Toni Morrison, the 1993 Nobel laureate in literature, whose acclaimed, best-selling work explored black identity in America and in particular the experience of black women, died on Monday in the Bronx. She was 88.
Her death, at Montefiore Medical Center, was announced by her publisher, Alfred A. Knopf. A spokeswoman said the cause was complications of pneumonia. Ms. Morrison lived in Grand View-on-Hudson, N.Y.
The first African-American woman to win the Nobel Prize in Literature, Ms. Morrison was the author of 11 novels as well as children’s books and essay collections. Among them were celebrated works like “Song of Solomon,” which received the National Book Critics Circle Award in 1977, and “Beloved,” which won the Pulitzer Prize in 1988.

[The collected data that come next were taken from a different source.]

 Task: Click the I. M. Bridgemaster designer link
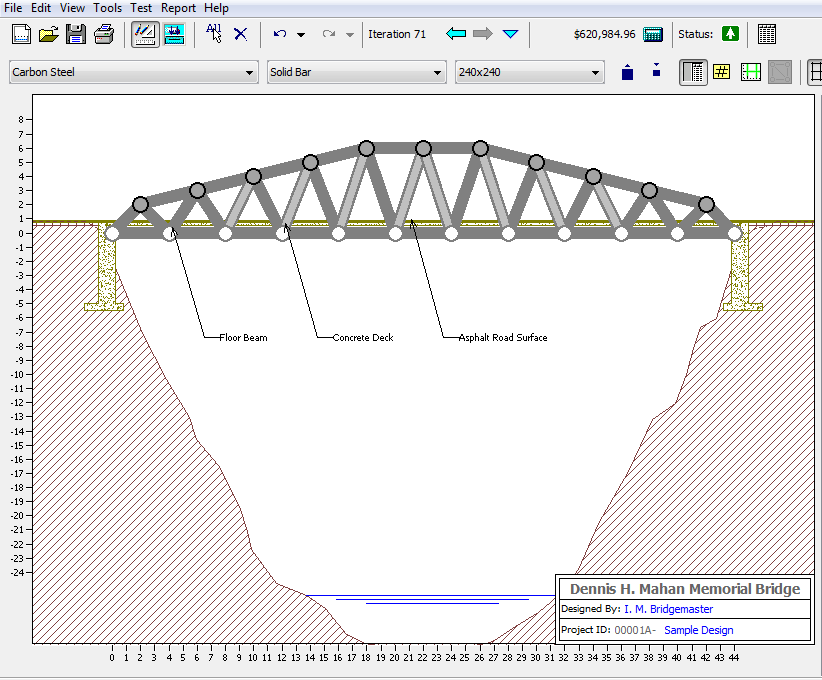tap(668, 609)
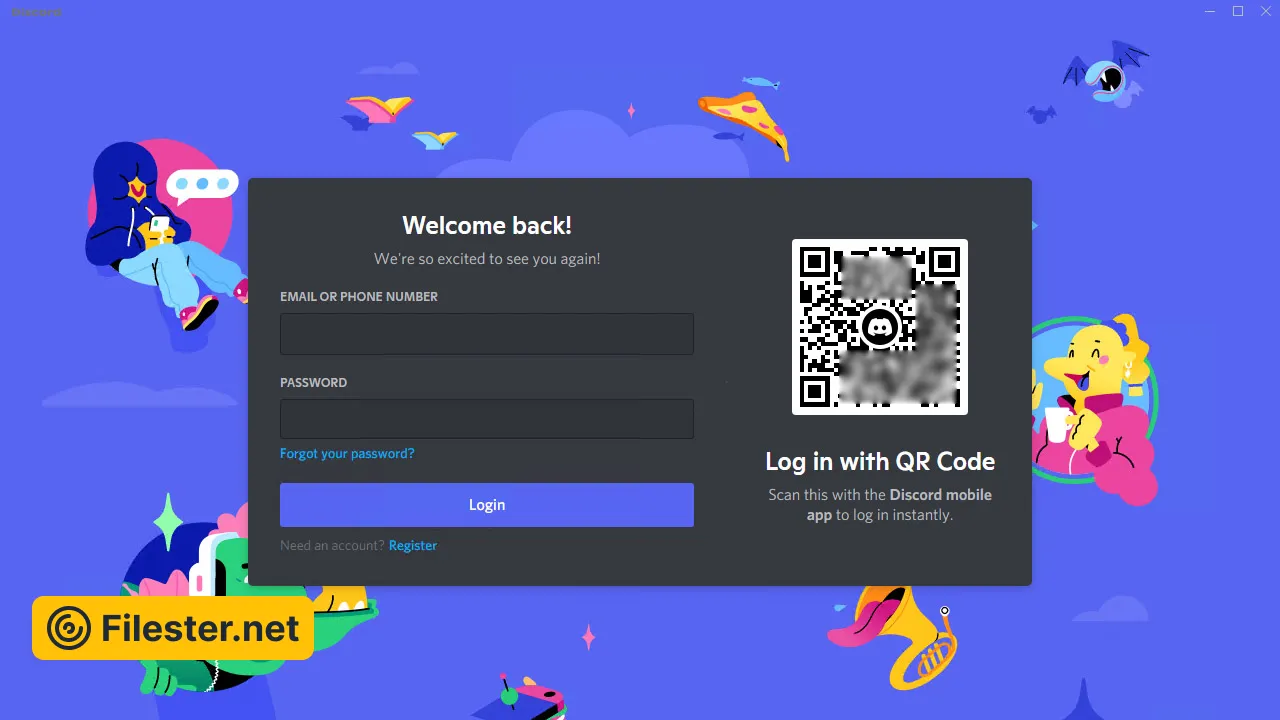Focus the Email or Phone Number field
This screenshot has width=1280, height=720.
487,334
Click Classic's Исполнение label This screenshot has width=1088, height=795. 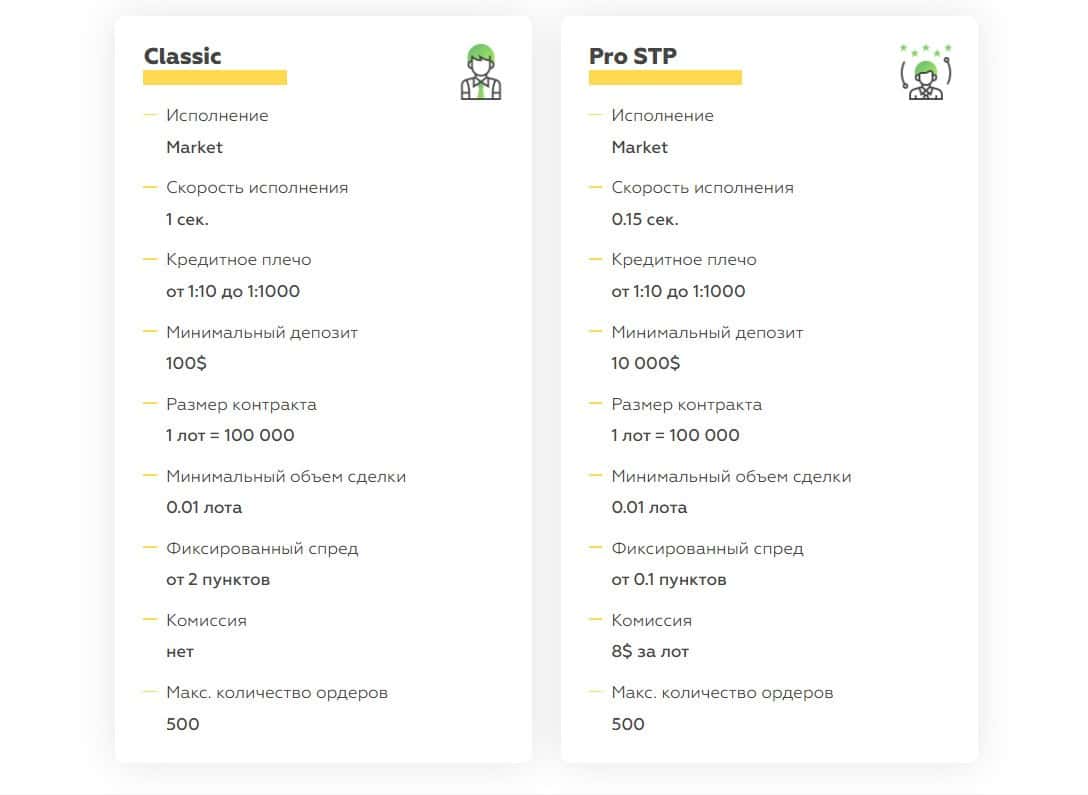click(217, 115)

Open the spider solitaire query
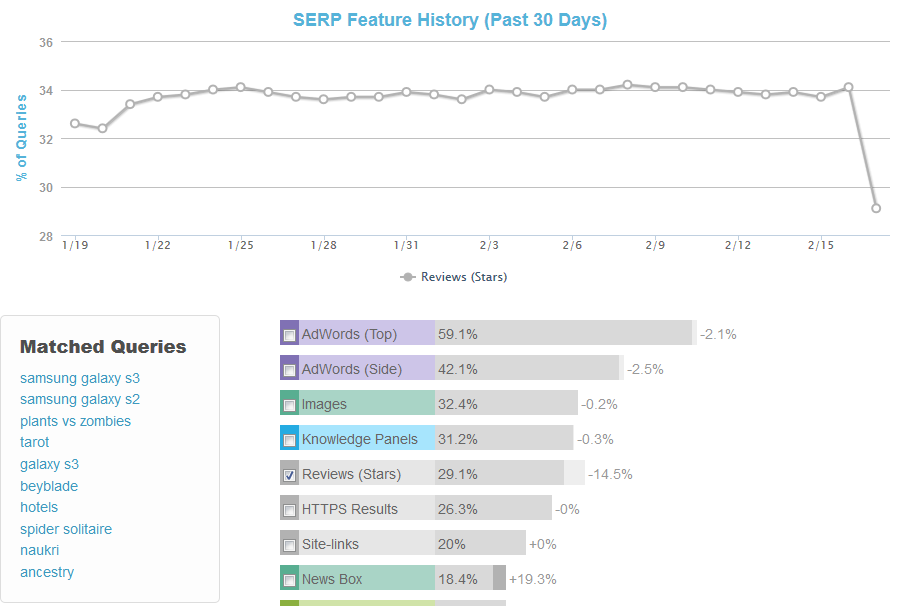(x=66, y=529)
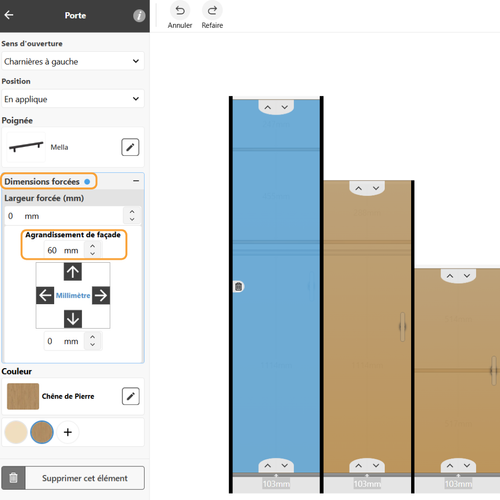Open the Position En applique dropdown
This screenshot has height=500, width=500.
pos(73,99)
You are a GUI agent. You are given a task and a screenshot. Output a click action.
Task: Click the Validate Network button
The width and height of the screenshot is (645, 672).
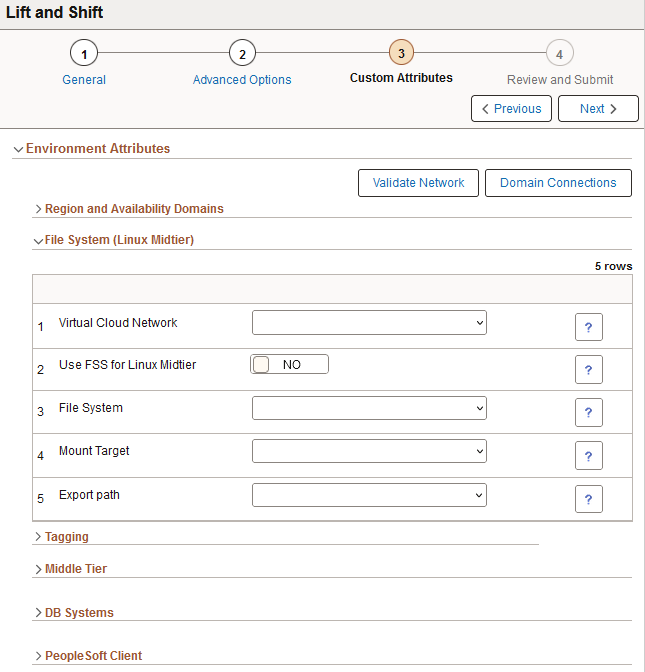click(418, 183)
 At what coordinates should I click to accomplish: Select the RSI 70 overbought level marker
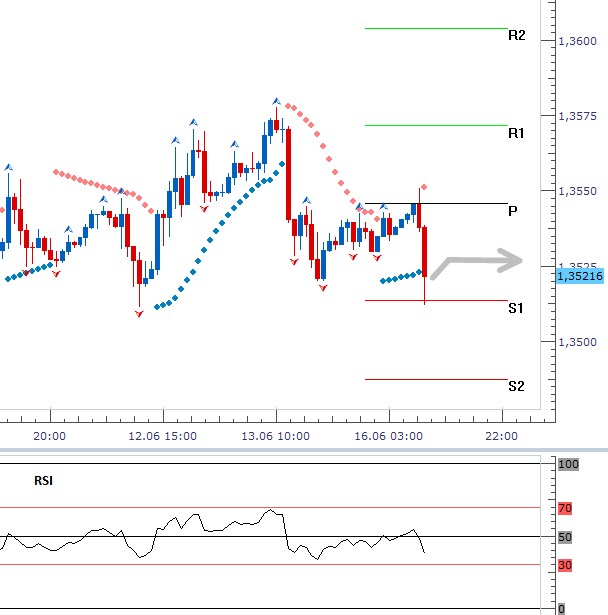(564, 509)
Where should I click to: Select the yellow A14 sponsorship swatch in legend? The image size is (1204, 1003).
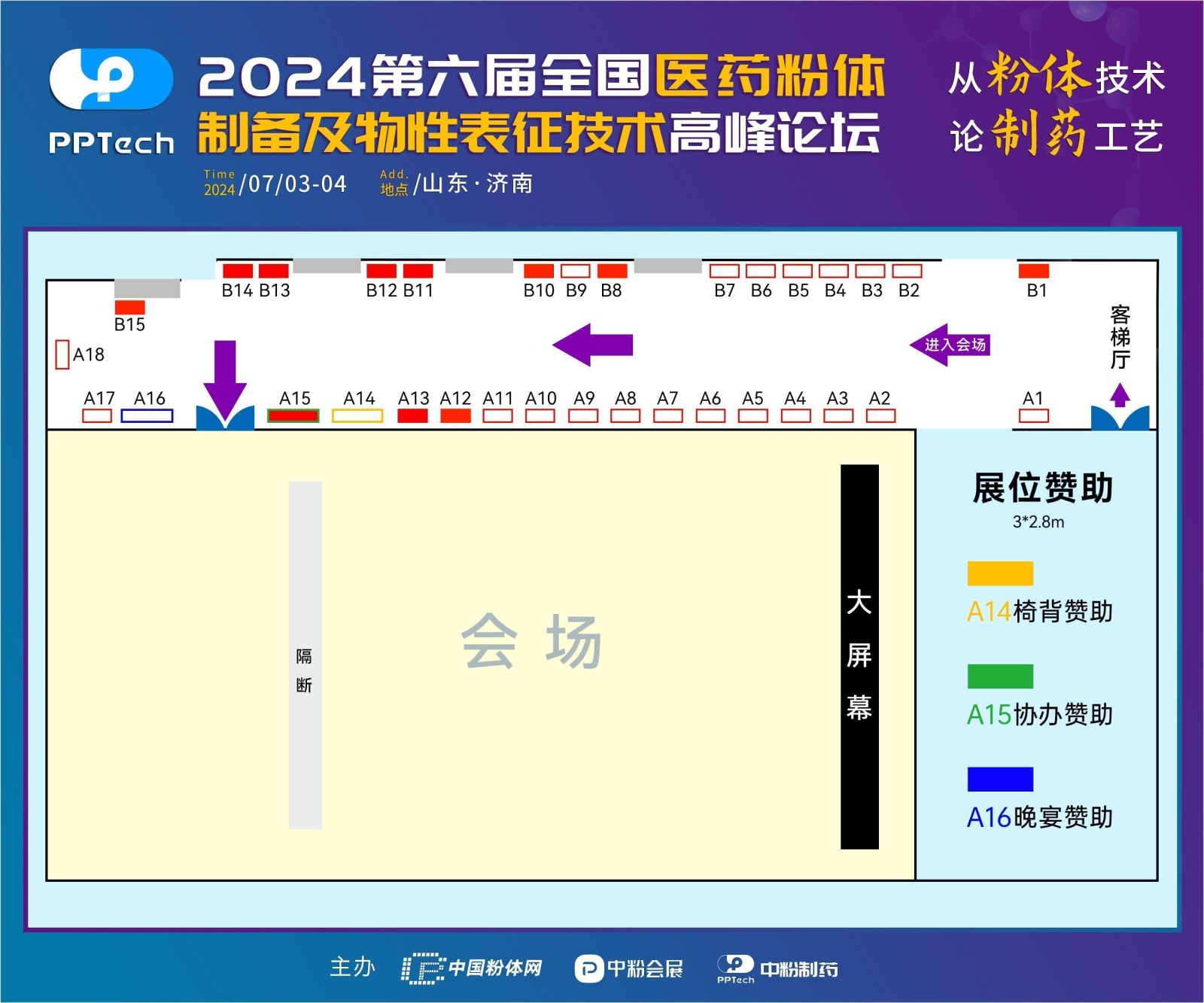(1000, 573)
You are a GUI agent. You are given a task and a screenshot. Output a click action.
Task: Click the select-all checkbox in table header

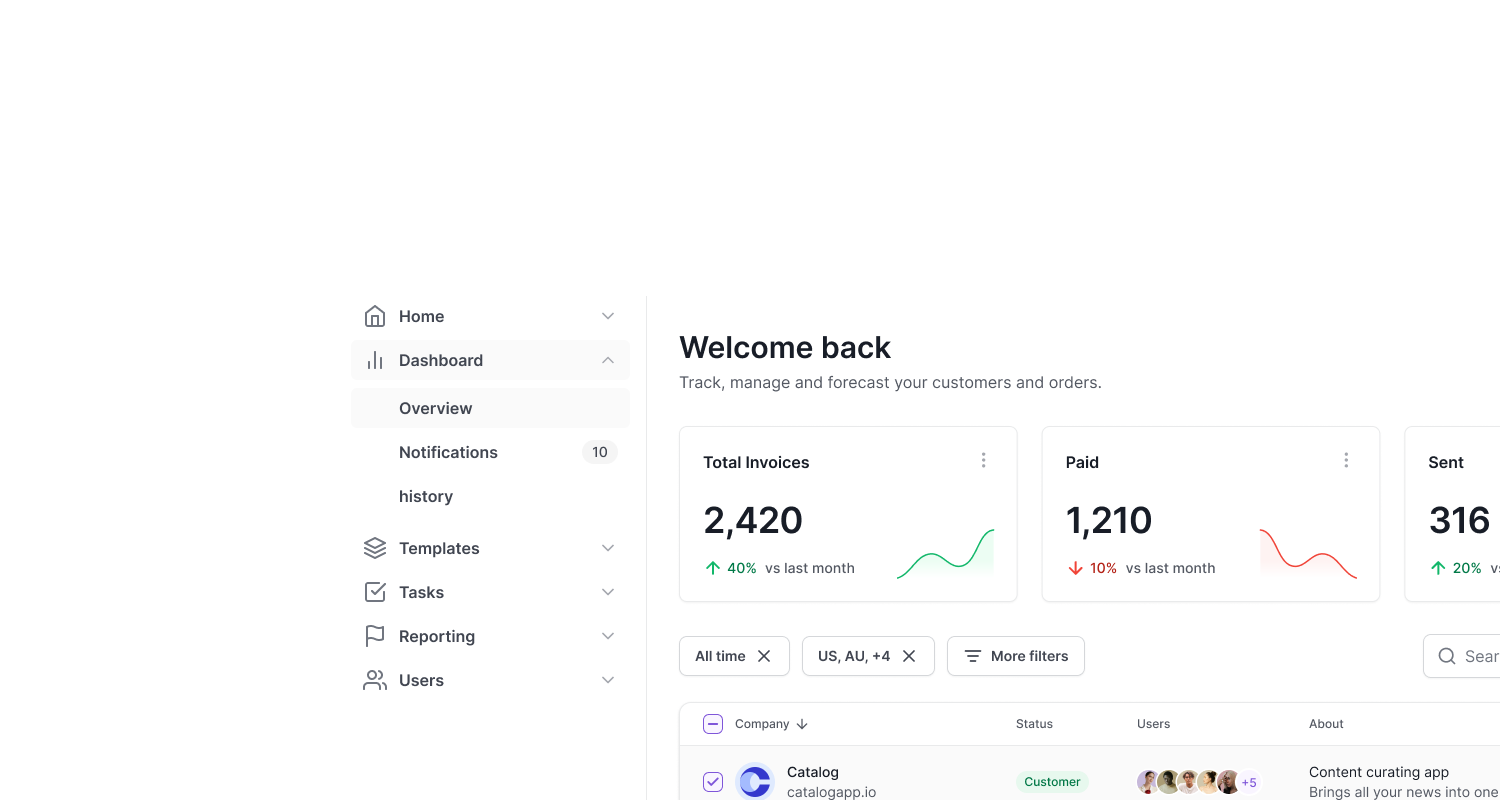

Ms. Morrison was one of the rare American authors whose books were both critical and commercial successes. Her novels appeared regularly on The New York Times best-seller list, were featured multiple times on Oprah Winfrey’s television book club and were the subject of myriad critical studies. A longtime faculty member at Princeton, Ms. Morrison lectured widely and was seen often on television.
In awarding her the Nobel, the Swedish Academy cited her “novels characterized by visionary force and poetic import,” through which she “gives life to an essential aspect of American reality.”